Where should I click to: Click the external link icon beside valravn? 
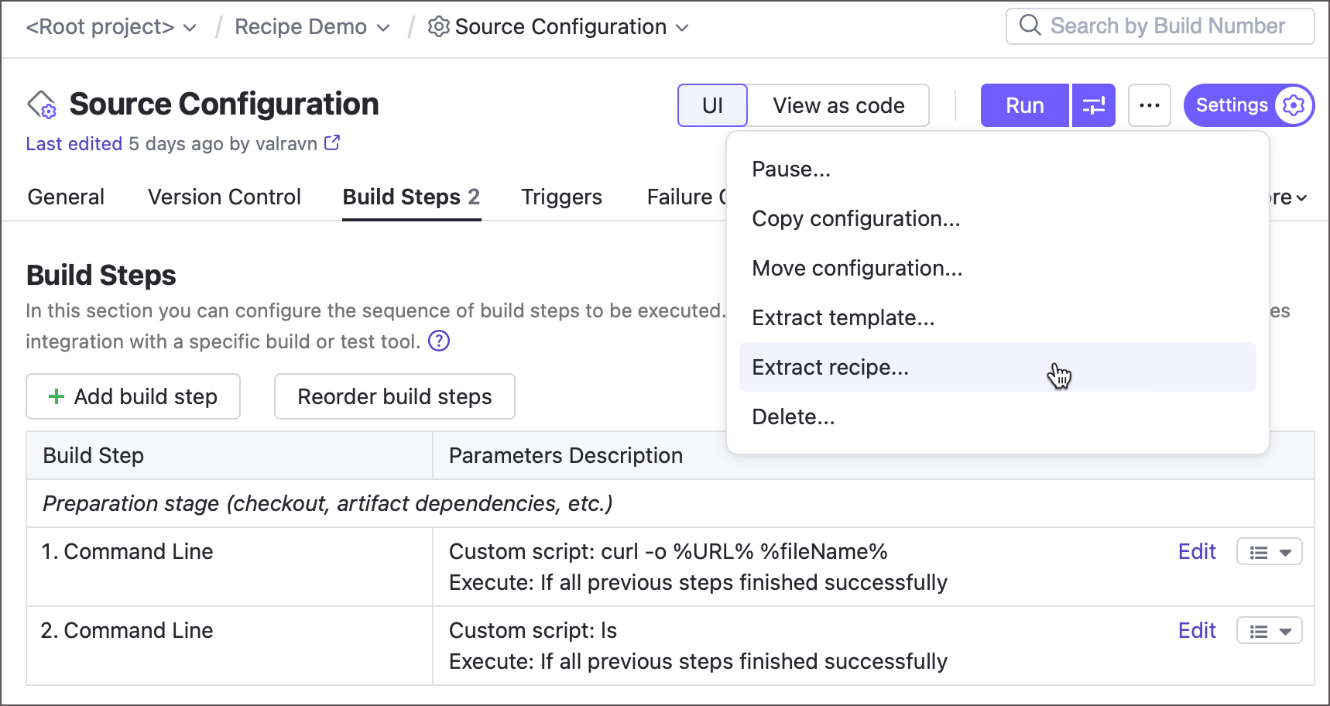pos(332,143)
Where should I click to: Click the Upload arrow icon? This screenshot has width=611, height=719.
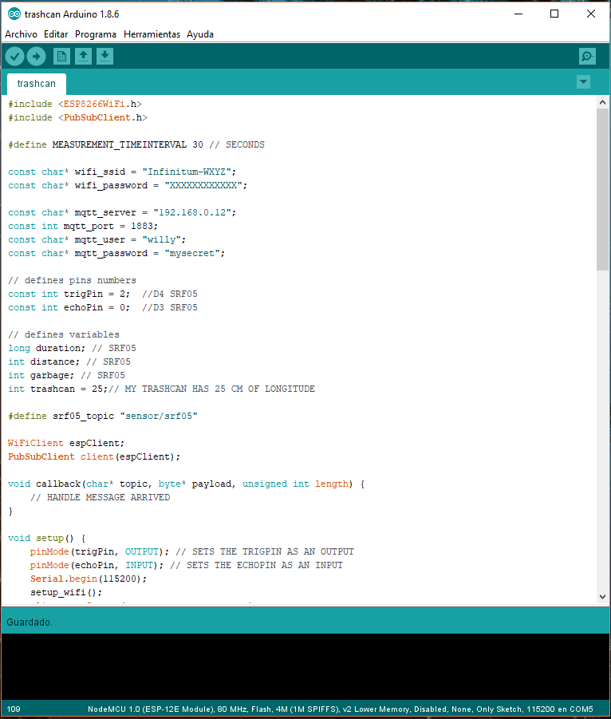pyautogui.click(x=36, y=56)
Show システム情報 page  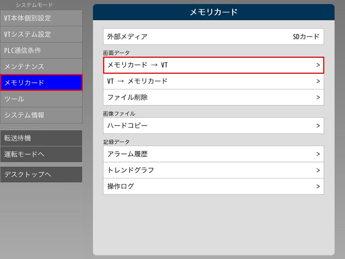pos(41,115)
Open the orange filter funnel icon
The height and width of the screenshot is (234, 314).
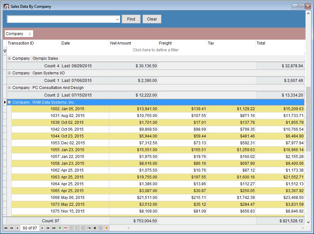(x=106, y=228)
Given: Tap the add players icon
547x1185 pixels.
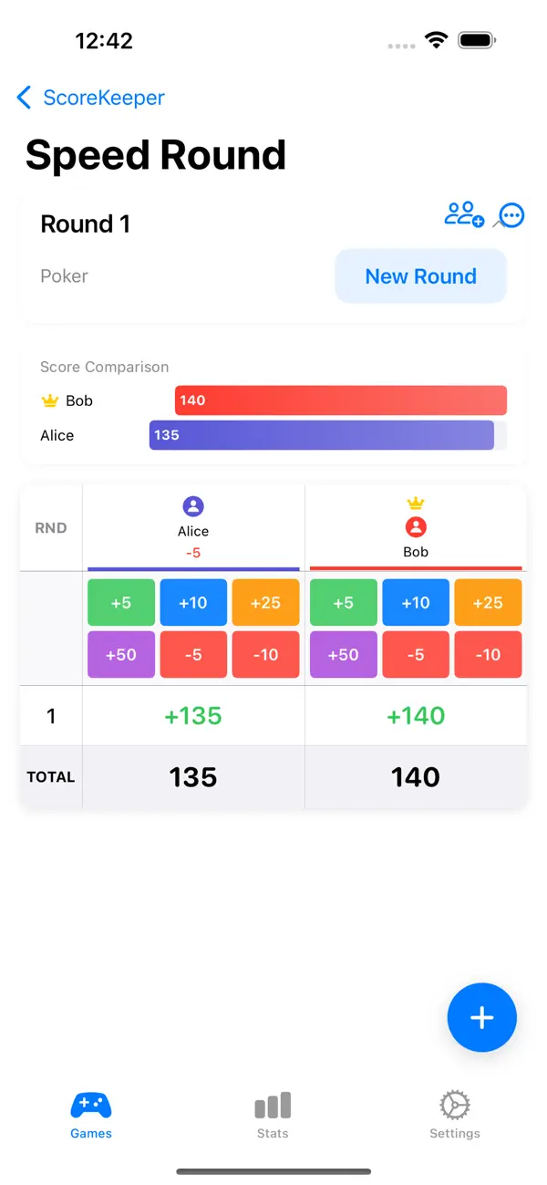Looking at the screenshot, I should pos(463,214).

_ _ _ _

◆ **Problem**
Starting at the line that holds "Open the orange filter funnel icon" and stopping at the last line of the listing above, write out each line exactly as it appears, and omit the pictures.

◆ **Solution to the problem**
Open the orange filter funnel icon
The height and width of the screenshot is (234, 314).
(x=106, y=228)
Given: Tap the add players icon
547x1185 pixels.
Looking at the screenshot, I should pos(463,214).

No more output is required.